(EXCERPTED RECORDS Opens)

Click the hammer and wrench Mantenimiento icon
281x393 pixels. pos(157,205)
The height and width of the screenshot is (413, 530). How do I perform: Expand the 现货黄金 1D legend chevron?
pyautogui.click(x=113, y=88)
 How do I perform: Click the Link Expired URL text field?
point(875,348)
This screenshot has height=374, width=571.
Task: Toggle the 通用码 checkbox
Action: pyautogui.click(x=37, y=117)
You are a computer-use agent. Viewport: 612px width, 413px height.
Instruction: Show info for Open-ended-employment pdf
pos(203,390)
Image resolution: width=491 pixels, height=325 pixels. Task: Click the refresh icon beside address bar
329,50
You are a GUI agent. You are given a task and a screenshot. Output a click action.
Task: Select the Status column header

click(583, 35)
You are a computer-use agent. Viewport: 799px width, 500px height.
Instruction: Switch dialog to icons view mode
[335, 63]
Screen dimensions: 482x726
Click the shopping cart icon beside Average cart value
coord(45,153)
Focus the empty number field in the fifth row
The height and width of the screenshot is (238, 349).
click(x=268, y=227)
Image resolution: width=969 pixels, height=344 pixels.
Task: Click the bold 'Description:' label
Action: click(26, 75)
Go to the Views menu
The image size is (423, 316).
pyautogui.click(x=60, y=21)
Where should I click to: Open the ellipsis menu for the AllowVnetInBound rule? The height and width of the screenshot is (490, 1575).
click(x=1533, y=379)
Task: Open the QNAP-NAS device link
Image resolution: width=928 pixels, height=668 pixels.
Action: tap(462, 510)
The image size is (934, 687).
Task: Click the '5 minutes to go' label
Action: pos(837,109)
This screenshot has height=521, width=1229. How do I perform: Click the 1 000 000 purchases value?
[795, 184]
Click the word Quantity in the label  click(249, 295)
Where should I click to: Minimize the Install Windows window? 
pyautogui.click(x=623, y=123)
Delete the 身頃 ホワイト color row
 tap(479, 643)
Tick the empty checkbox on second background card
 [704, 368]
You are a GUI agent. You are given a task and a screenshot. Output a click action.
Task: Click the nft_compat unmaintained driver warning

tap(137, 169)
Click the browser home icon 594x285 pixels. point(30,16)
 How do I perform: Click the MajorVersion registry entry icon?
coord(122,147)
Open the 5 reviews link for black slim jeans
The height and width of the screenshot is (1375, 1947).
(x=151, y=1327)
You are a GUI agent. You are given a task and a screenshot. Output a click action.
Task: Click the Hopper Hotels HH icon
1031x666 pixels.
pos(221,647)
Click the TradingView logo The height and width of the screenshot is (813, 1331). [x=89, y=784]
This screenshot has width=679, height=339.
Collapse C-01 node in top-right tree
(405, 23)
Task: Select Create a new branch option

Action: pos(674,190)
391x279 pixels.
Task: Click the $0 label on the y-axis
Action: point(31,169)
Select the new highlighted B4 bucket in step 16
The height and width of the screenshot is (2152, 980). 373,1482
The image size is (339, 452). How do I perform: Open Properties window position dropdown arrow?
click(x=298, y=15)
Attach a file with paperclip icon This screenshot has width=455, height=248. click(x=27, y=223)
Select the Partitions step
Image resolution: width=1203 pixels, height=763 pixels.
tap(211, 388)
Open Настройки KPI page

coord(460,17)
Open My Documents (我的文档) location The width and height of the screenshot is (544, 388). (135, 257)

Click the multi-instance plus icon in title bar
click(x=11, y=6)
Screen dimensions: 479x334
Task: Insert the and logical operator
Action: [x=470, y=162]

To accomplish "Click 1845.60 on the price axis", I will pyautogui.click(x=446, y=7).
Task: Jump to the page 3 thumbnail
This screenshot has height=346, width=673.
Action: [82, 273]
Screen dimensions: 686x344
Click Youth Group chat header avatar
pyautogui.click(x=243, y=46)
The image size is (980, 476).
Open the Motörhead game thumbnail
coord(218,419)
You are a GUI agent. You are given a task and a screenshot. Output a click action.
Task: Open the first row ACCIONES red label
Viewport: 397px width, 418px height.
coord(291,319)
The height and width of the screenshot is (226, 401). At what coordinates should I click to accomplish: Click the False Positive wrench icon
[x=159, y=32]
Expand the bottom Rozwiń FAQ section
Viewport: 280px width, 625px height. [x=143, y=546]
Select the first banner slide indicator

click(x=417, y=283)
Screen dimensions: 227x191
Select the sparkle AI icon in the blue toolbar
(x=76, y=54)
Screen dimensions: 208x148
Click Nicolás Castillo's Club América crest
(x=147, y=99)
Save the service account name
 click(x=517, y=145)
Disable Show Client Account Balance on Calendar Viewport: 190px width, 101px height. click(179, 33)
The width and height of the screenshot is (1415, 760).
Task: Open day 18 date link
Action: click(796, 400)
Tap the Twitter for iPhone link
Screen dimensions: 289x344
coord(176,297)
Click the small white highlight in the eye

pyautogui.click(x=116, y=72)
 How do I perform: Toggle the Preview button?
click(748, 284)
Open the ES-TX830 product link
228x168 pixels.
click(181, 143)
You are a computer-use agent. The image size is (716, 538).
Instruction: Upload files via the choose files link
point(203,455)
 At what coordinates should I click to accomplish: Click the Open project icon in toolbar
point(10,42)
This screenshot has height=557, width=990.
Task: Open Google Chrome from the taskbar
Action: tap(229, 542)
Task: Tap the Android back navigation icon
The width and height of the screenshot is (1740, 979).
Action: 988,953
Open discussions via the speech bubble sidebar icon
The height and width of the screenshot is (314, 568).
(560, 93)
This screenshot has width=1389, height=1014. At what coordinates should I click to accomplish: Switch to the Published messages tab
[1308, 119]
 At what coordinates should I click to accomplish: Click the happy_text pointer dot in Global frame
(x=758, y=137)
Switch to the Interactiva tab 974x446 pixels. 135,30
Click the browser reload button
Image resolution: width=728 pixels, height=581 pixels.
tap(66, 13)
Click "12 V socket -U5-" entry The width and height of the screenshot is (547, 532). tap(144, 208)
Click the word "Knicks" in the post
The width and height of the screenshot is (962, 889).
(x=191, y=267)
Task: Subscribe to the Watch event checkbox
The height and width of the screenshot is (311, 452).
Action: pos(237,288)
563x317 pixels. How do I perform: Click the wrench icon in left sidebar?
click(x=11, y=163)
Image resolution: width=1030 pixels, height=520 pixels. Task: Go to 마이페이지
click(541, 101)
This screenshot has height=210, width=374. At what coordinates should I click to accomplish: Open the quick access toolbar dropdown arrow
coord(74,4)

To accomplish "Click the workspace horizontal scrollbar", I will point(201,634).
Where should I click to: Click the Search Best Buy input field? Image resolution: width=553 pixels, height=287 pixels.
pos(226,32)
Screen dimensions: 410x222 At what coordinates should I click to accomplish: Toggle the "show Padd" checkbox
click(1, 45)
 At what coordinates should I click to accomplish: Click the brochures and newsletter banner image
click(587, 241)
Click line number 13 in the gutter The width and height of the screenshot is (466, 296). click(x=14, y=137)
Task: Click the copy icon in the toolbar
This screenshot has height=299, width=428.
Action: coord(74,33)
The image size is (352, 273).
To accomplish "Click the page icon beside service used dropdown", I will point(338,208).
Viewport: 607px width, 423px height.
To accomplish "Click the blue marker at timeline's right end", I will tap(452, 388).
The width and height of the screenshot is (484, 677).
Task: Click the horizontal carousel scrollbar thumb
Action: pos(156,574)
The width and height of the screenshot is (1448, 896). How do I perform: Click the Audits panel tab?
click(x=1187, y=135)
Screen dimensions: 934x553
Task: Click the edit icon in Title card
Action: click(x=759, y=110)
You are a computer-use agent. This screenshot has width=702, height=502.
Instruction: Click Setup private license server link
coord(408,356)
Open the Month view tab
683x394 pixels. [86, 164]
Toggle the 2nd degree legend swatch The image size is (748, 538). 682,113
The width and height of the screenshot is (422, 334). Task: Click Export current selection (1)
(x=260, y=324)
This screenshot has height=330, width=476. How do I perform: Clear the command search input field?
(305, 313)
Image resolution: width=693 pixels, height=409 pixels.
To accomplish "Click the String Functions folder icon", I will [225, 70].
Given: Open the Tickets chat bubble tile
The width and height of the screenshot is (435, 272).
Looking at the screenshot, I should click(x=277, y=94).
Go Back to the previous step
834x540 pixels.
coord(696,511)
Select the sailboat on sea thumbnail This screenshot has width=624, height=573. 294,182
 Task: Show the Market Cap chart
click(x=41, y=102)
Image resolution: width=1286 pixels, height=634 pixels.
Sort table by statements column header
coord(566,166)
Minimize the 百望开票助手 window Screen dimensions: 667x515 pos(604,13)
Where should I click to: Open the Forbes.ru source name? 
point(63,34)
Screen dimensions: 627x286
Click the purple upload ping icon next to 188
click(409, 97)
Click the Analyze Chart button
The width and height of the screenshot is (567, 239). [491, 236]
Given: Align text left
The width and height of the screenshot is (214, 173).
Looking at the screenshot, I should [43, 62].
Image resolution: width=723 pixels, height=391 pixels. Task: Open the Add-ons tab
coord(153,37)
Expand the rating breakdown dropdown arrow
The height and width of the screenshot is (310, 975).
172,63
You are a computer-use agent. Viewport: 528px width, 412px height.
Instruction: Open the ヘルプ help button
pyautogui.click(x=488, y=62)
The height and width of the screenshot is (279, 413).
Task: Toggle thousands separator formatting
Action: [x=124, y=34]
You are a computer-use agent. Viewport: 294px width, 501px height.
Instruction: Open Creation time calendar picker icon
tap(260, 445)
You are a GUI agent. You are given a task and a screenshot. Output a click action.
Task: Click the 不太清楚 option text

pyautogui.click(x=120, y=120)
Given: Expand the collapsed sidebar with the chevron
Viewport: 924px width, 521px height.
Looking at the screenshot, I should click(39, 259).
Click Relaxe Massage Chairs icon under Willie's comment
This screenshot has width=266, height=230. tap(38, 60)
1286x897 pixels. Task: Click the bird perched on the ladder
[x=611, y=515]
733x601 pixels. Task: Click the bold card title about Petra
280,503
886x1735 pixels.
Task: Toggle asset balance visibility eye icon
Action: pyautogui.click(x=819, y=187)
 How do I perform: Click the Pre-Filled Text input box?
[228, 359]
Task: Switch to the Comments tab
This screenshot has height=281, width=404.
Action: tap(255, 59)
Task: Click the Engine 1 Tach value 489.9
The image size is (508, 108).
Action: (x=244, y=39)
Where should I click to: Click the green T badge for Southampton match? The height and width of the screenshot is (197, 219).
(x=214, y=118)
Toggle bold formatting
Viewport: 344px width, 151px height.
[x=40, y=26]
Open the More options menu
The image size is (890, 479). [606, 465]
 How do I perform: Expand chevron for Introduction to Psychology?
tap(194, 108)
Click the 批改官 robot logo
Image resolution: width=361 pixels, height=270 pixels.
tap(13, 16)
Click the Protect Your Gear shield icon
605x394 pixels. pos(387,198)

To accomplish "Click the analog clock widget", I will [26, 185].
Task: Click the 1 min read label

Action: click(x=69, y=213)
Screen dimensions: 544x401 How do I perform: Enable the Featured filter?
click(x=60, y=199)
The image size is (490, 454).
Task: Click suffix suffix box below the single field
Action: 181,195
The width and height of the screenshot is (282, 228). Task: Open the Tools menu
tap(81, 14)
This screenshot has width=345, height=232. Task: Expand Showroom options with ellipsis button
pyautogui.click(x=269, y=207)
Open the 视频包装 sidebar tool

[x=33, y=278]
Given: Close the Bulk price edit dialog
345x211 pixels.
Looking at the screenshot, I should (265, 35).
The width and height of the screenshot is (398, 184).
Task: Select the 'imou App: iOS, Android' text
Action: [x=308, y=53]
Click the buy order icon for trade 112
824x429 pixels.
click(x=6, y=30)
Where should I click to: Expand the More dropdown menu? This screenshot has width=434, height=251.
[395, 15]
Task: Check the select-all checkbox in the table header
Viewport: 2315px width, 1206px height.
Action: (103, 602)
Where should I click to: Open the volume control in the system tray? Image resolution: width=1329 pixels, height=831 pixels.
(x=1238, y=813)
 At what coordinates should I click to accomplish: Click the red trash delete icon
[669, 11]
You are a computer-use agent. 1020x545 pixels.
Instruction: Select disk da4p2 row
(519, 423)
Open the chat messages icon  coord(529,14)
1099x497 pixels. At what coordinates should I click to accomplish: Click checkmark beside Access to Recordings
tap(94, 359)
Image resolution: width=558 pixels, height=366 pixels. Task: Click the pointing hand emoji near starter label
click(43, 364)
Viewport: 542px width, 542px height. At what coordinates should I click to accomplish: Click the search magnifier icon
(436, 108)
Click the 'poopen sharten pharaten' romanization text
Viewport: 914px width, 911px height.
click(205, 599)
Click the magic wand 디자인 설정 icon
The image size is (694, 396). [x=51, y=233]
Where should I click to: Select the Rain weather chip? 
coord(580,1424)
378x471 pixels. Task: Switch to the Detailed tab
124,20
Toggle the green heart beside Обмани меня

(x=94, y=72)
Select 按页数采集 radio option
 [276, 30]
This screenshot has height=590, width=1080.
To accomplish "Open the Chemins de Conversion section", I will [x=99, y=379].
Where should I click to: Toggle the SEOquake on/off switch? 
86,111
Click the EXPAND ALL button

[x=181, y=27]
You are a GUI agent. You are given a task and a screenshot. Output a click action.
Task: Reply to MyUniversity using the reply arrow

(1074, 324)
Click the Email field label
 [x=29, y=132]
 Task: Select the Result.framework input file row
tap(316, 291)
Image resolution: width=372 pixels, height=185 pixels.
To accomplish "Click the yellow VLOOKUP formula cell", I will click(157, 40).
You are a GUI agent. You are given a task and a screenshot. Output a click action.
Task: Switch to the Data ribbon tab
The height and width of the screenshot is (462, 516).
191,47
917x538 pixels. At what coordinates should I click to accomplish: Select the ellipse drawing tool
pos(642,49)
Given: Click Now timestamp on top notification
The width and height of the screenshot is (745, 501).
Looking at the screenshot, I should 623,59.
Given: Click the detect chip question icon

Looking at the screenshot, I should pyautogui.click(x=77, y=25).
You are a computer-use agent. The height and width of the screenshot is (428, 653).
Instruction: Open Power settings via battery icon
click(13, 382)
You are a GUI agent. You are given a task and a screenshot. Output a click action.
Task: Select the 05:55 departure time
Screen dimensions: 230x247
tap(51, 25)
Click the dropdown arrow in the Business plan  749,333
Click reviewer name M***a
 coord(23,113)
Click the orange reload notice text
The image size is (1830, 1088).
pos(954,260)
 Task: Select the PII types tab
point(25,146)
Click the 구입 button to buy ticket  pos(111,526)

(EXCERPTED RECORDS Closes)

__WHAT YOU NEED TO DO__. The answer must consist of every line above that holds the string "computer", copied exactly.

__WRITTEN ANSWER__.
You are a computer-use agent. Viewport: 612px width, 413px height.
You are a computer-use agent. Viewport: 799px width, 500px height.
You are a computer-use agent. The image size is (716, 538).
You are a computer-use agent. This screenshot has width=702, height=502.
You are a computer-use agent. Viewport: 528px width, 412px height.
You are a computer-use agent. Viewport: 294px width, 501px height.
You are a computer-use agent. 1020x545 pixels.
You are a computer-use agent. The height and width of the screenshot is (428, 653).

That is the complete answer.